> _Exercise prompt_
Give back every line of the data, transcribed exactly.

- - - -

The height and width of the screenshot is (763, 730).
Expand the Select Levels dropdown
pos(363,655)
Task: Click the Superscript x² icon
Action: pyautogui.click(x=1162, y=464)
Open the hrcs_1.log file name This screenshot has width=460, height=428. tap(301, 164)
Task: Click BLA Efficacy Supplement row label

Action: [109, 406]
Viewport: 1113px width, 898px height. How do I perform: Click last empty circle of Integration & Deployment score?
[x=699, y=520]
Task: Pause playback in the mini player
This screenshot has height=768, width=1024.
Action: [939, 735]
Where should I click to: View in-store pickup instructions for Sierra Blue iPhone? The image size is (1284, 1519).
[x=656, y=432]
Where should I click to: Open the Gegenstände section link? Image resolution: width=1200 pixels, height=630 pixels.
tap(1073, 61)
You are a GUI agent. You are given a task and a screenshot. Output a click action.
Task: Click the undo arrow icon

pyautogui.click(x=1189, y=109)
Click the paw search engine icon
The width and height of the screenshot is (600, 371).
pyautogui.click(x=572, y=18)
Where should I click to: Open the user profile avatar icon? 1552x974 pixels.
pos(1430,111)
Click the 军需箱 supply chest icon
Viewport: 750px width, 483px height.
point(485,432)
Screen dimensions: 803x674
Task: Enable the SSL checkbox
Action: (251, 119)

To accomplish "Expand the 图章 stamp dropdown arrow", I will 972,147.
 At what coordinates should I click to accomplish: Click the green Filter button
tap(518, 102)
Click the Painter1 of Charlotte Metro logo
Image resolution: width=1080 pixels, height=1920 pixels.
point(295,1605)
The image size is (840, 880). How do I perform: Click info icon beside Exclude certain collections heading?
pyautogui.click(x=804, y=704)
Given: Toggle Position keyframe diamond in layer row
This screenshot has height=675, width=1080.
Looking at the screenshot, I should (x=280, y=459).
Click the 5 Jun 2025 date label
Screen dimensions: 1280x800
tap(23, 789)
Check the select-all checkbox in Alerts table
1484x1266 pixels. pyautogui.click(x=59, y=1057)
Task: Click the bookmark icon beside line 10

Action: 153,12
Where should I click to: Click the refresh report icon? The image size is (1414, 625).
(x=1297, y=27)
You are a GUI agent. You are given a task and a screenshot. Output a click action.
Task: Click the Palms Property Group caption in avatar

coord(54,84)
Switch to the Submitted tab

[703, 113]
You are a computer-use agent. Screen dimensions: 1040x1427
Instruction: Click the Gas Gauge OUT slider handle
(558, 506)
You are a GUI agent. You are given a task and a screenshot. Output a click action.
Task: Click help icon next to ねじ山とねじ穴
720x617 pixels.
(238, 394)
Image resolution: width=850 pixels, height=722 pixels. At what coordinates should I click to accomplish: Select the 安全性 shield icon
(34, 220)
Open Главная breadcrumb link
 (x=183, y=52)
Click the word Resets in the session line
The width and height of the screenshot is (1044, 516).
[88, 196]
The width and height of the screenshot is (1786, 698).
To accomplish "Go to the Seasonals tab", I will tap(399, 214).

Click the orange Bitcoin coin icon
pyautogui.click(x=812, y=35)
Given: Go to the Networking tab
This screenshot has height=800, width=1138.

- - - -

> _Answer to this task_
The height and width of the screenshot is (763, 730).
Expand the Select Levels dropdown
pos(363,655)
Task: Click the Superscript x² icon
Action: pyautogui.click(x=1162, y=464)
Open the hrcs_1.log file name This screenshot has width=460, height=428. tap(301, 164)
Task: Click BLA Efficacy Supplement row label

Action: [109, 406]
Viewport: 1113px width, 898px height. How do I perform: Click last empty circle of Integration & Deployment score?
[x=699, y=520]
Task: Pause playback in the mini player
This screenshot has height=768, width=1024.
Action: [939, 735]
Where should I click to: View in-store pickup instructions for Sierra Blue iPhone? The image size is (1284, 1519).
[x=656, y=432]
Where should I click to: Open the Gegenstände section link? Image resolution: width=1200 pixels, height=630 pixels.
tap(1073, 61)
You are a GUI agent. You are given a task and a screenshot. Output a click action.
Task: Click the undo arrow icon

pyautogui.click(x=1189, y=109)
Click the paw search engine icon
The width and height of the screenshot is (600, 371).
pyautogui.click(x=572, y=18)
Where should I click to: Open the user profile avatar icon? 1552x974 pixels.
pos(1430,111)
Click the 军需箱 supply chest icon
Viewport: 750px width, 483px height.
point(485,432)
Screen dimensions: 803x674
Task: Enable the SSL checkbox
Action: (251, 119)

To accomplish "Expand the 图章 stamp dropdown arrow", I will 972,147.
 At what coordinates should I click to accomplish: Click the green Filter button
tap(518, 102)
Click the Painter1 of Charlotte Metro logo
Image resolution: width=1080 pixels, height=1920 pixels.
point(295,1605)
The image size is (840, 880). How do I perform: Click info icon beside Exclude certain collections heading?
pyautogui.click(x=804, y=704)
Given: Toggle Position keyframe diamond in layer row
This screenshot has height=675, width=1080.
Looking at the screenshot, I should (x=280, y=459).
Click the 5 Jun 2025 date label
Screen dimensions: 1280x800
tap(23, 789)
Check the select-all checkbox in Alerts table
1484x1266 pixels. pyautogui.click(x=59, y=1057)
Task: Click the bookmark icon beside line 10

Action: 153,12
Where should I click to: Click the refresh report icon? The image size is (1414, 625).
(x=1297, y=27)
You are a GUI agent. You are given a task and a screenshot. Output a click action.
Task: Click the Palms Property Group caption in avatar

coord(54,84)
Switch to the Submitted tab

[703, 113]
You are a computer-use agent. Screen dimensions: 1040x1427
Instruction: Click the Gas Gauge OUT slider handle
(558, 506)
You are a GUI agent. You are given a task and a screenshot. Output a click action.
Task: Click help icon next to ねじ山とねじ穴
720x617 pixels.
(238, 394)
Image resolution: width=850 pixels, height=722 pixels. At what coordinates should I click to accomplish: Select the 安全性 shield icon
(34, 220)
Open Главная breadcrumb link
 (x=183, y=52)
Click the word Resets in the session line
The width and height of the screenshot is (1044, 516).
[88, 196]
The width and height of the screenshot is (1786, 698).
To accomplish "Go to the Seasonals tab", I will tap(399, 214).

Click the orange Bitcoin coin icon
pyautogui.click(x=812, y=35)
Given: Go to the Networking tab
This screenshot has height=800, width=1138.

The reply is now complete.